**** DATA SUPPLIED
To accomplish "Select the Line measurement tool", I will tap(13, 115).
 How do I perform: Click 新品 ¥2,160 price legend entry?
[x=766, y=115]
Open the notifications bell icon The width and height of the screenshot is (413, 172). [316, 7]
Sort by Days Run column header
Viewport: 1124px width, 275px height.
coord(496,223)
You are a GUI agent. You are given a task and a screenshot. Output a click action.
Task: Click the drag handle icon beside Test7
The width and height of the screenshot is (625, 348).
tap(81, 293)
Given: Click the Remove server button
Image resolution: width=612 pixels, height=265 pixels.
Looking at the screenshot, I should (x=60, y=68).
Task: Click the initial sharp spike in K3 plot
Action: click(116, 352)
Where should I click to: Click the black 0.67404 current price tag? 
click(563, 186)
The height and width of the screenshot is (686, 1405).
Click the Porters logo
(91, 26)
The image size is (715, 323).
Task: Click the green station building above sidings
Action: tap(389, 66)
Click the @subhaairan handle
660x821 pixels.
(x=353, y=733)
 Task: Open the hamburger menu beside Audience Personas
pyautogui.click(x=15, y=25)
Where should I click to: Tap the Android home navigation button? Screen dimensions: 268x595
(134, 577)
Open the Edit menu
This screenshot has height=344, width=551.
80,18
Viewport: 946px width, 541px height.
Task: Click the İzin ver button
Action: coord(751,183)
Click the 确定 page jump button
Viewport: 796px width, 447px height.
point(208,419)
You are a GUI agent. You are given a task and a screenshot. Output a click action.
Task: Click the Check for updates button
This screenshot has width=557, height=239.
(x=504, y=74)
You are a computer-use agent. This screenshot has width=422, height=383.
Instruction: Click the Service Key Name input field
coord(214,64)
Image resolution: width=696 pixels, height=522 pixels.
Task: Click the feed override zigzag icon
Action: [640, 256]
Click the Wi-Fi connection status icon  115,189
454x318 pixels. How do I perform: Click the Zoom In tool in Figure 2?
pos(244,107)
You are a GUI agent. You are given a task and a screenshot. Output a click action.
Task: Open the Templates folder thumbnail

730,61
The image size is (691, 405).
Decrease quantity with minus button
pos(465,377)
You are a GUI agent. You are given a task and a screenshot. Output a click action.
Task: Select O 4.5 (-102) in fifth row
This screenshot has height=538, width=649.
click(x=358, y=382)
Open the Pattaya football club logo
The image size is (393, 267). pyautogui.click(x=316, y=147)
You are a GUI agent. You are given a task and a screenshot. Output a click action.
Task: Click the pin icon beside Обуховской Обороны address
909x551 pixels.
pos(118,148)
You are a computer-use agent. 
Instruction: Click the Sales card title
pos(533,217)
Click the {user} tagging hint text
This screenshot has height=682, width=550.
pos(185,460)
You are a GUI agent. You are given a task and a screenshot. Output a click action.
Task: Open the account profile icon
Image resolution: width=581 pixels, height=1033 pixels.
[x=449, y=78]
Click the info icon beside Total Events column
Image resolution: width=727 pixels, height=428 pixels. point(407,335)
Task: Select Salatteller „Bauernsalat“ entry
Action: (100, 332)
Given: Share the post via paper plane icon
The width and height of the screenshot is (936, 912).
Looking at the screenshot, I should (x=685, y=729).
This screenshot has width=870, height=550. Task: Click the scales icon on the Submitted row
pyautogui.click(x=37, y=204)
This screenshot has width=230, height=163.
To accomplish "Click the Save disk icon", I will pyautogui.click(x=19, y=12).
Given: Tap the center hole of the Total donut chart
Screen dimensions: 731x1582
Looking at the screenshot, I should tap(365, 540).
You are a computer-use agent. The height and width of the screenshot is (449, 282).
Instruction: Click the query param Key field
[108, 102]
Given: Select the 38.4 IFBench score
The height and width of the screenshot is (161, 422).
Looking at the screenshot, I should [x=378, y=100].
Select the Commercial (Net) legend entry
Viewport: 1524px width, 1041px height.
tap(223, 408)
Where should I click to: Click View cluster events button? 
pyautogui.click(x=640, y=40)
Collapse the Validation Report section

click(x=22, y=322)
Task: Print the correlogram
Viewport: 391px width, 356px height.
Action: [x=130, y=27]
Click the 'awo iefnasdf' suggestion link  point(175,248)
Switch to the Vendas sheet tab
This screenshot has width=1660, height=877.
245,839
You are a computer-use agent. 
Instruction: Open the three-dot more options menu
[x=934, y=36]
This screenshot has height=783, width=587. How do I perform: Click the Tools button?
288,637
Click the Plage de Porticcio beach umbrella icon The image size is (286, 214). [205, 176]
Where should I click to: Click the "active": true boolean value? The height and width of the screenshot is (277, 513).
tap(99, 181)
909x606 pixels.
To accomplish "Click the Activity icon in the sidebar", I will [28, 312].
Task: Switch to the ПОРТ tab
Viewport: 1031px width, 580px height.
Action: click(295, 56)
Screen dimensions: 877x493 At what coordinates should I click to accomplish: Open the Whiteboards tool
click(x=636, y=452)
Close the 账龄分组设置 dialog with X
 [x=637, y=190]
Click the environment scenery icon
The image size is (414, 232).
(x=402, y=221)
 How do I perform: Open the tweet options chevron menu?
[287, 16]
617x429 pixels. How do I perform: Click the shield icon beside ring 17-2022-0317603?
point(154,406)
********
WHAT TO PRODUCE: Transcribe the records above from the line holding "The width and height of the screenshot is (625, 348)." down to the line holding "You are a computer-use agent. This", inclusive, without adding anything.

RESULT OF THIS EXERCISE:
The width and height of the screenshot is (625, 348).
tap(81, 293)
Given: Click the Remove server button
Image resolution: width=612 pixels, height=265 pixels.
Looking at the screenshot, I should (x=60, y=68).
Task: Click the initial sharp spike in K3 plot
Action: click(116, 352)
Where should I click to: Click the black 0.67404 current price tag? 
click(563, 186)
The height and width of the screenshot is (686, 1405).
Click the Porters logo
(91, 26)
The image size is (715, 323).
Task: Click the green station building above sidings
Action: tap(389, 66)
Click the @subhaairan handle
660x821 pixels.
(x=353, y=733)
 Task: Open the hamburger menu beside Audience Personas
pyautogui.click(x=15, y=25)
Where should I click to: Tap the Android home navigation button? Screen dimensions: 268x595
(134, 577)
Open the Edit menu
This screenshot has height=344, width=551.
80,18
Viewport: 946px width, 541px height.
Task: Click the İzin ver button
Action: coord(751,183)
Click the 确定 page jump button
Viewport: 796px width, 447px height.
point(208,419)
You are a GUI agent. You are given a task and a screenshot. Output a click action.
Task: Click the Check for updates button
This screenshot has width=557, height=239.
(x=504, y=74)
You are a computer-use agent. This screenshot has width=422, height=383.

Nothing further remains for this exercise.